===== Data to use

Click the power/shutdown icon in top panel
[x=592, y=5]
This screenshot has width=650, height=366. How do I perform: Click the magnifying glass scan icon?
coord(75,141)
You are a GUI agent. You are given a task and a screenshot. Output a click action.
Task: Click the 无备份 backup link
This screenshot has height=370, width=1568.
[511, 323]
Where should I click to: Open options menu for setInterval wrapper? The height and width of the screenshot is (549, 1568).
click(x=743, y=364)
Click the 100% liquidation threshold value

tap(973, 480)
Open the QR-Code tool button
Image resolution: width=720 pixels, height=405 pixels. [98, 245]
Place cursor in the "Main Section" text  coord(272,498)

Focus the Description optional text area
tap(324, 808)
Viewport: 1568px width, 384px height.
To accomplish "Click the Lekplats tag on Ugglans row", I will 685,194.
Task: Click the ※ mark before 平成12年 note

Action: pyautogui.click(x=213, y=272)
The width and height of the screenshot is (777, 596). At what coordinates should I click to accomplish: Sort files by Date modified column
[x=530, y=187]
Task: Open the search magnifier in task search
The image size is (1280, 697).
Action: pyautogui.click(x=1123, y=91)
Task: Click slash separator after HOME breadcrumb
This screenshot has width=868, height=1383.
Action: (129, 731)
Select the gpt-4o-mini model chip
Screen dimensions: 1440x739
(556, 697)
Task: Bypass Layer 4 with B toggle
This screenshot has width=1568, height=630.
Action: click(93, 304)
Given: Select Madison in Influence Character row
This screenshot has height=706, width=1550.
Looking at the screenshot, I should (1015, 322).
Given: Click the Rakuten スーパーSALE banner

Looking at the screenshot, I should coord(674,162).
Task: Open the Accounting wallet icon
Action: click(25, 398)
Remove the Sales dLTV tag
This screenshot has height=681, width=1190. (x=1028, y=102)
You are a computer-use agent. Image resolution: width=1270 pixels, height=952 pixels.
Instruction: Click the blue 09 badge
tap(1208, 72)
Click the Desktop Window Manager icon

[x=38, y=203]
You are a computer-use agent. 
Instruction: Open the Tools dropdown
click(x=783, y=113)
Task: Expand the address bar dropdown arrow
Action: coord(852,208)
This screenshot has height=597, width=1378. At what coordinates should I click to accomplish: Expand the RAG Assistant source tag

==========

> _Directions for this task_: Lines above containing "computer": give their number only.

> _Response area_: 2